在后天就是少林英雄会的时候搞出这些事,范遥都觉得荒唐。

前世不都没这些事吗?

别说范遥觉得荒唐,连出门逛街的赵敏、杨不悔回家后发现杨逍跟范遥大吵一架还吵到大打出手,甚至两人都挂了不小的彩,都不禁要骂你们到底在做什么啊?都什么要紧时候了还弄出这些自损战力的事。

难得被赵敏骂的回不了嘴。几个知情的人不好说明缘由,只得认栽吃下小姑娘怒气。范遥无语地盯着空无一物的天花板,觉得最委屈的是自己,当下直接表示晚饭不吃了,我回去想想英雄会该怎么办。

张无忌没拦,他觉得范遥可能需要自己静静,他清楚若他挽留对方一定会留下,不过现在,他还是觉得让范遥做自己想做的事比较好。

这不是补偿心态,只是张无忌想放任他而已。

范遥本人再三申明,会发生这事并非教主的错,不过就是阴错阳差的凑巧罢了,他不会太在意,还请教主不要改变对他的态度。张无忌还正在摸索与范遥之间的关系,只是他也下定决心,要顺心而为。

杨逍想了下,简单报备了晚饭他回房吃,便跟了上去。

赵敏察觉似乎发生什么事,本想向张无忌问详情,但张无忌摇头表示是范遥的私事还是别问了。

另外对此事有所觉的自然还有君沁,更正确来说,她是知道发生何事的。毕竟事情发生的当下,陵是全程都在现场无声无息的旁观,透过陵,君沁知道全貌很正常。

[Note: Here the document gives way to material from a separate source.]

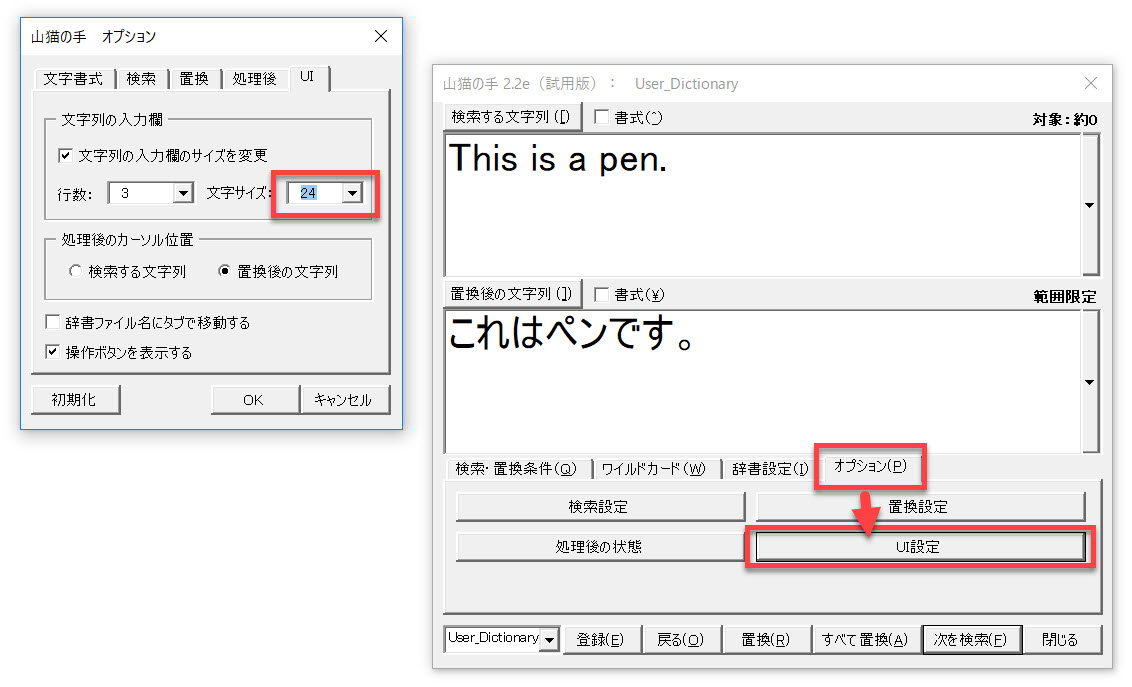Toggle 文字列の入力欄のサイズを変更 checkbox
The height and width of the screenshot is (687, 1132).
[x=66, y=156]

所以当范遥回屋里,君沁看他神色正常后,简短的问了句,「我能过问吗?」

范遥顿了下,立刻明白君沁已知道事情全貌,甚至可能还比自己清楚,反问:「妳全都知道了吗?连我迷迷糊糊时说的内容?」

君沁点头。

范遥沉吟会,又问,「我有说出关于妳的任何事吗?」

君沁诧异范遥问这个,但随即明白范遥在担心什么,心里发暖,靠过来双手摸摸范遥的头,「关于我的事,你只字未露。你只有回答问题,那两人没问的事,你自然不会透露。」

「那就好。」范遥松口气,稍弯腰把君沁拦膝抱入怀中,移动到床边坐下,问道:「妳想问什么?」

被范遥抱在怀中,君沁离范遥的脸非常近,伸手轻抚范遥那永远看不腻的容颜,轻抚那大而水灵的双眸,长睫羽因痒稍微搧了下,细看那双清澈的瞳里满是困惑与柔情,看不出一丝阴霾。

「我本担忧你会不会因此而受伤,但现在看来,你反而比昨天以前更加放松。」

「阿,这个阿,毕竟所有瞒着的事都已经被知道了,也不需再对那两人有所隐瞒,自然心里坦荡。」范遥微笑,「这样想来,其实被他们套话也没什么不好的。」

他是真的毫不在意。明明气的大闹过一回,但冷静下来后,却毫不介怀。

这不是胸怀广大胸襟的宽容。

这只是他本身个性的歪曲而导致的结果。

──只要是那两人所做的,不管合理与否,都无所谓。

「对了,沁儿,妳也能做。」范遥抱紧君沁,在她耳边低语,「妳想做什么,我都能配合妳。」

他的枷锁本只有两人,如今多一人也行,他甘愿。

「我的遥。」

「恩。」

「你是我的,谁也不让。」

范遥无声乐笑,在君沁发鬓边落下亲吻,语调里满是甜蜜柔软的爱恋,「恩,我真喜欢妳如此强硬。」

君沁眨眼,顿时挣脱了范遥的怀抱,双掌一推,直接把范遥推到在床上,笑问:「我想做什么你都能配合?当真?」

范遥微笑,「随妳,请便。」

「那你先答应我不要再输真气给我。」

「不要。」范遥回答的毫不迟疑,又补了一句,「答应妳也不会照做的,别白费力气。」

君沁为范遥的诚实而气笑,捏了捏范遥的脸,软绵绵的,干脆甫下身,在范遥颈窝处狠狠咬了一口。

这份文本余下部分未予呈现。